The geese were not hard to locate again, for they were making quite a racquet. Maynard thought he could give it to his brother, who played tennis a lot, but he decided he wouldn’t be able to carry it back.

Zeke finally shot one goose, and Maynard two. He couldn’t carry both geese with one arm and the gun in the other, so he uprooted a sturdy shrub, tied his geese at each end, and hung them from his shoulder.

Returning to the house, the men laid their geese in the back of Zeke’s pickup, which he had nicknamed Silence. They rode in Silence down to the village to collect their money.

Zeke handed his goose across the official’s table, and the man gave him a dollar. Maynard then laid the shrub with his two geese on the table. The man also gave him a dollar. “A bird in the hand is worth two in the bush,” the official explained.

Maynard stuffed his dollar into the pocket of his overalls. The men rode in Silence back to the farm. Zeke made his way home, borrowing Maynard’s bulldozer to grade the road. He gave it a passing grade, in case of slow traffic. Maynard watched him drive off, emitting a cloud of fumes from the tailpipe.

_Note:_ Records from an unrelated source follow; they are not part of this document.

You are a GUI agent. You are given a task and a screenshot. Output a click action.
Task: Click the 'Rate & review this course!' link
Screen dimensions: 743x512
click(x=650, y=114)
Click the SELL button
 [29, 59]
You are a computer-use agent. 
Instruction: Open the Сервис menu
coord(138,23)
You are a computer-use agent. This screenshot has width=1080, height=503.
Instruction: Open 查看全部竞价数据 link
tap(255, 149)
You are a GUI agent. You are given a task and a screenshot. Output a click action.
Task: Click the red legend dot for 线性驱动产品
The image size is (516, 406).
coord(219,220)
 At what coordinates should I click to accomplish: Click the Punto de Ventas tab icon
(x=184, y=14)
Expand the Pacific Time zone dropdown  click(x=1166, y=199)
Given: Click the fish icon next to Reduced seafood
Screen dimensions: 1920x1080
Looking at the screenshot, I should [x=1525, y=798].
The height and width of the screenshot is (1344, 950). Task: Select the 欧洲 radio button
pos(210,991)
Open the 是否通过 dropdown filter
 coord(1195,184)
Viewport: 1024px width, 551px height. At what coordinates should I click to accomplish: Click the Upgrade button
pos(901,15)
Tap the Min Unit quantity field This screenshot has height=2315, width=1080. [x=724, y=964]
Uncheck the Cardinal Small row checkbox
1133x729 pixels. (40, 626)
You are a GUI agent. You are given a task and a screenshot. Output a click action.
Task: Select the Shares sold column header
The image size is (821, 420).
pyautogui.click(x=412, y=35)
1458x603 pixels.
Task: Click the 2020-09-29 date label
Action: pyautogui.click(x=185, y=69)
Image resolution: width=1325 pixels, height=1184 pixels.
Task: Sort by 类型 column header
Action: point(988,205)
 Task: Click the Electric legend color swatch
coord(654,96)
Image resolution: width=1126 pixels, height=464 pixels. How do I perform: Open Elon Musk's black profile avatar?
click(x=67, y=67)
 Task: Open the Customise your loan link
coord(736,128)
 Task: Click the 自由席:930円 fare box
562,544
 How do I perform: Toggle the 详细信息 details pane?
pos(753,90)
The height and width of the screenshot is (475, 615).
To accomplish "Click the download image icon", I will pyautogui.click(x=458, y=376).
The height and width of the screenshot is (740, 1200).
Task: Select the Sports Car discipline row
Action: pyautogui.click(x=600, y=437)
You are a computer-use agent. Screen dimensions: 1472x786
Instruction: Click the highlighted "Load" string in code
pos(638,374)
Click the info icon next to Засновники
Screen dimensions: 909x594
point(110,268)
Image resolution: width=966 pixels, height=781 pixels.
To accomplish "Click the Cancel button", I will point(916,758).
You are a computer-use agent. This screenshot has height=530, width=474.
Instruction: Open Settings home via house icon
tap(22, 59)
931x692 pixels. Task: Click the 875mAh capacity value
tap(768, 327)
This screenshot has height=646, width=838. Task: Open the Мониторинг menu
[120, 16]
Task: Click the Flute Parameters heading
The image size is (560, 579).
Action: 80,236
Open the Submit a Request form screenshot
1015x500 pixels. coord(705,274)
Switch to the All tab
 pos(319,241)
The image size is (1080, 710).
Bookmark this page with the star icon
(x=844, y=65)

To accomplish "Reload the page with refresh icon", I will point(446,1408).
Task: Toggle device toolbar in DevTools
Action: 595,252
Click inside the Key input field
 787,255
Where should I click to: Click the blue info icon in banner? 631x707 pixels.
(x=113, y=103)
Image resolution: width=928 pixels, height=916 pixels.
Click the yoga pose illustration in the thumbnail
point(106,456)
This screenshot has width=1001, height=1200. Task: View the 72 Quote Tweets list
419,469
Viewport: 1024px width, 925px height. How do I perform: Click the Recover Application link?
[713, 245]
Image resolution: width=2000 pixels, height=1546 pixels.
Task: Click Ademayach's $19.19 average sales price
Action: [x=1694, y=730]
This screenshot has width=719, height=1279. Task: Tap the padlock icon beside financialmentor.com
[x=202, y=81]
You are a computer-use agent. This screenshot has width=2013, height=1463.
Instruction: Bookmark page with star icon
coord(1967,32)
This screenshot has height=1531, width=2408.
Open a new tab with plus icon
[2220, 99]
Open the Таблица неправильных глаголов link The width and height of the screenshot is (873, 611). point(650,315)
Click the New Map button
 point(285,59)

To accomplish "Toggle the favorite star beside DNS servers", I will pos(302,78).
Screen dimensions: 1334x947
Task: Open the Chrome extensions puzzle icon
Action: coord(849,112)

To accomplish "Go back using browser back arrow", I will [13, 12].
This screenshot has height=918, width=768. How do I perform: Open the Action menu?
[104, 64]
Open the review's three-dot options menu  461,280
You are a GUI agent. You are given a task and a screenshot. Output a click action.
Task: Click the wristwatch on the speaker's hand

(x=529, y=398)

Maynard was exhausted, and wanted to retire early. But Myrtle dissuaded him. “If you do that,” she explained, “you won’t get the full Social Security benefit.” So he just went up to their bedroom. Myrtle had not yet made the bed, but thoughtfully she had left some lumber in the bedroom along with a hammer, a saw, and some nails. Maynard finished the job and put on his pajamas.

Then he emptied his overall pockets, and contemplated all the stuff he had put in: the check, the hand of cards, the chicken’s dispatch, the large number 7, the telephone, and his dollar. Hanging his clothes on a peg, he stood back and spoke to his pants: “Well, we had some problems today, didn’t we? But, overall, we had a pretty good day!”